MATERIAL PROVIDED section start

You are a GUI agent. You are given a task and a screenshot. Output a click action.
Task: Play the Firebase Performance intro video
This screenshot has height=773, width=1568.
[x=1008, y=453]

MATERIAL PROVIDED section end
MATERIAL PROVIDED section start

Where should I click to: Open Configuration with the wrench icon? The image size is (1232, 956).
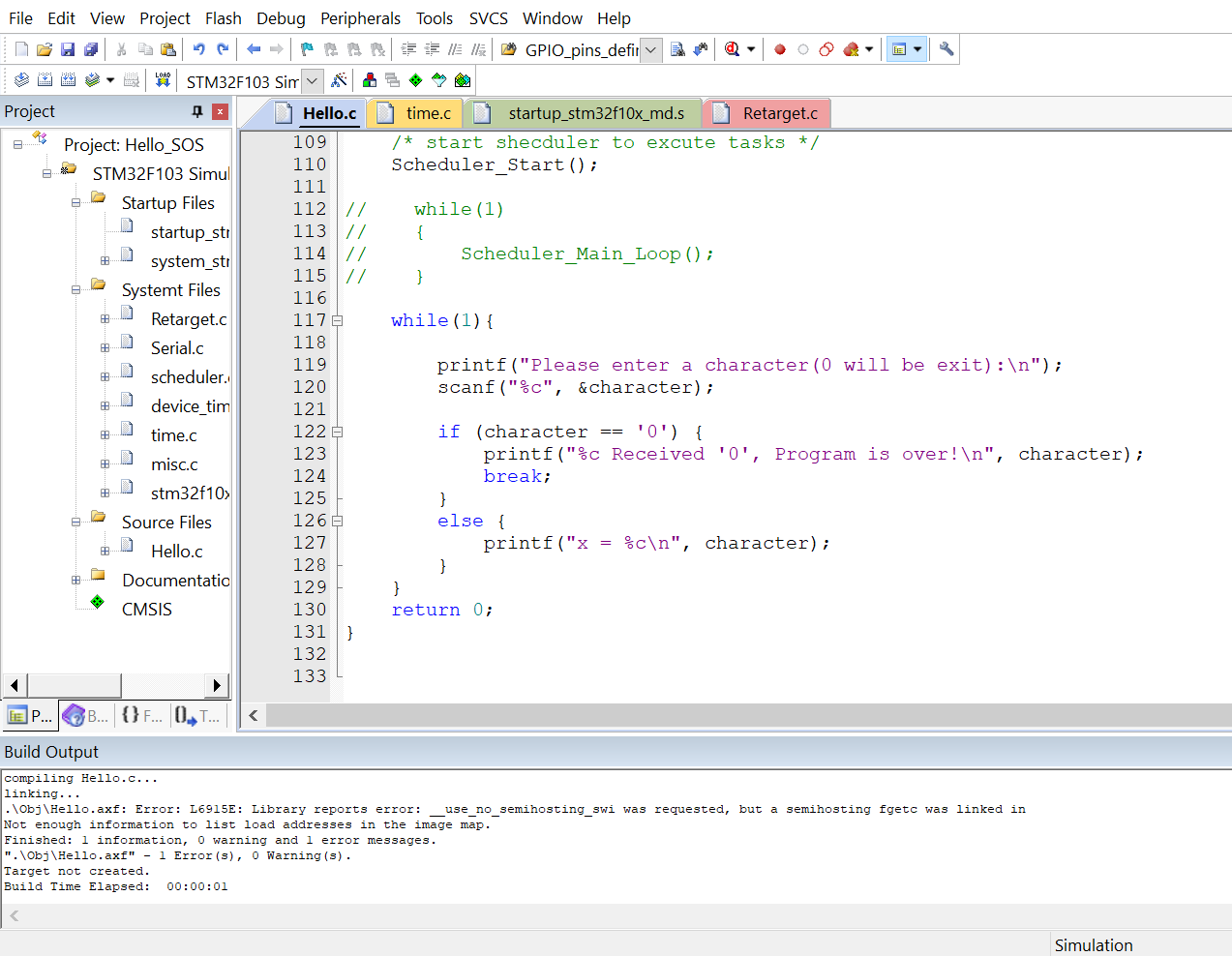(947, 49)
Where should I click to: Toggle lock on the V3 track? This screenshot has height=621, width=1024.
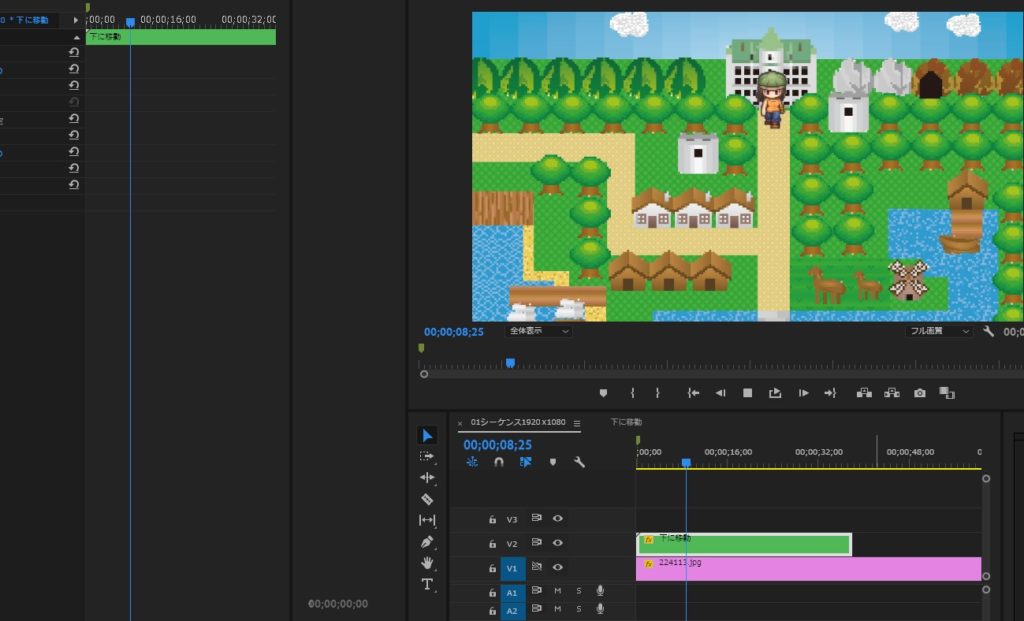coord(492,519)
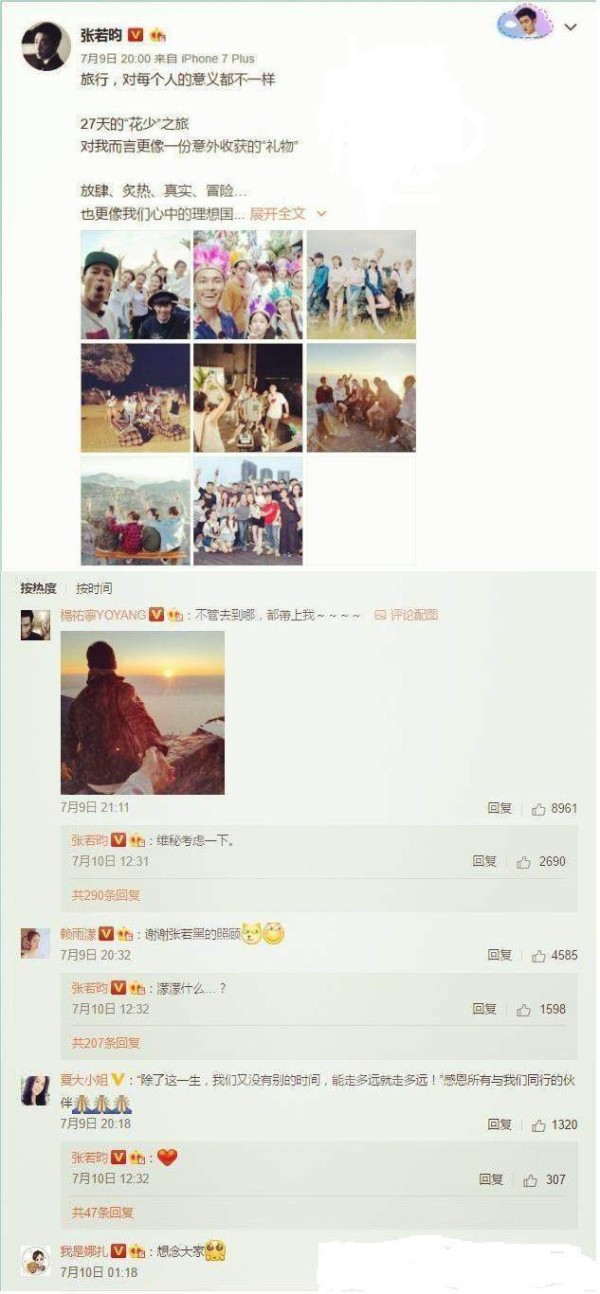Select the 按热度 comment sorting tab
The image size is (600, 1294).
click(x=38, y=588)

MATERIAL PROVIDED section end
MATERIAL PROVIDED section start

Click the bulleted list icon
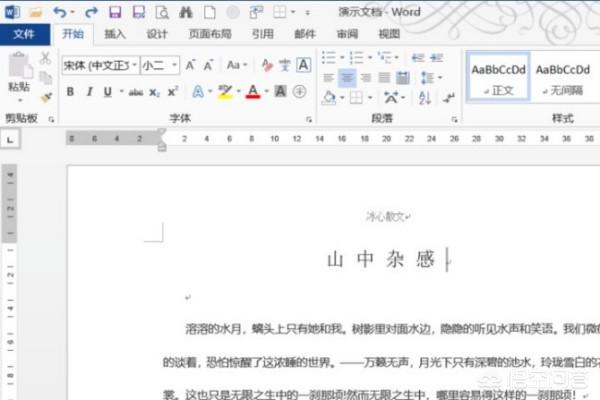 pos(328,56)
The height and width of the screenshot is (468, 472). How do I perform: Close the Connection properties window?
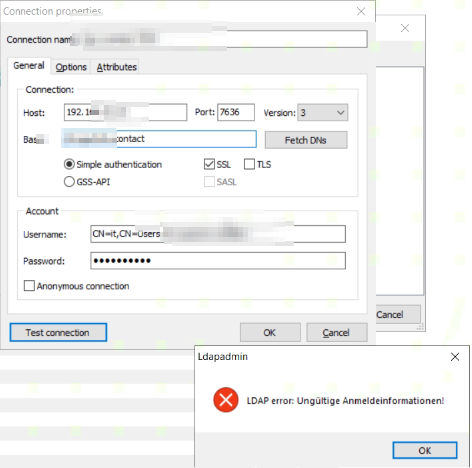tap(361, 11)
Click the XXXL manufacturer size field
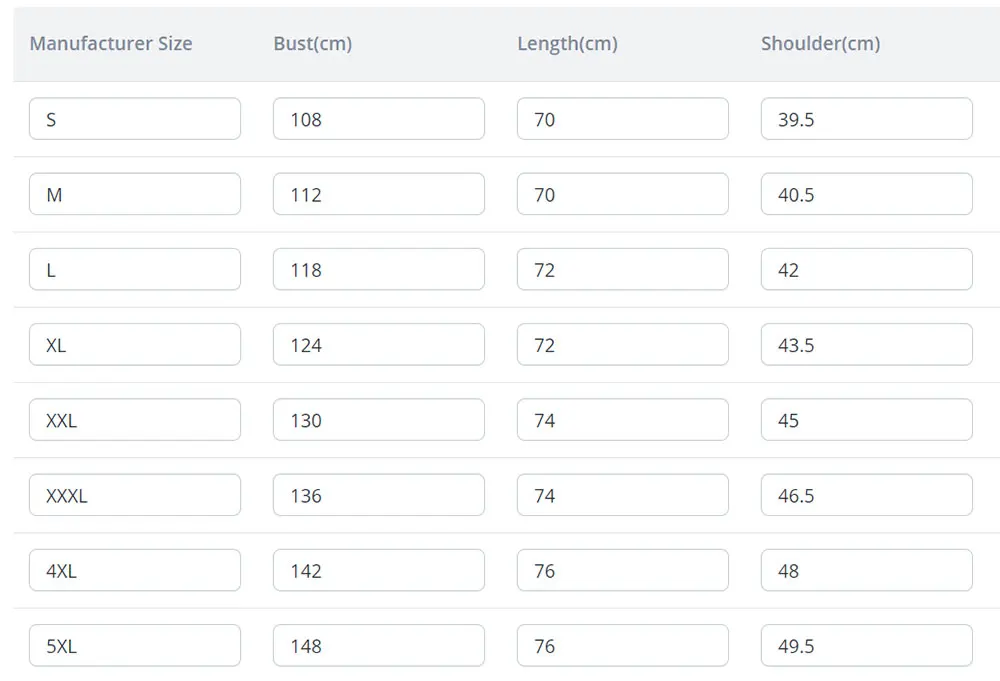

MATERIAL PROVIDED section end

[TASK ITEM]: Nothing but the lines above from the line with "Click the bulleted list icon" up to and including the line with "Click the XXXL manufacturer size field" should be returned, exactly as written and without pictures.

[ANSWER BELOW]:
Click the bulleted list icon
 pos(328,56)
The height and width of the screenshot is (468, 472). How do I perform: Close the Connection properties window?
tap(361, 11)
Click the XXXL manufacturer size field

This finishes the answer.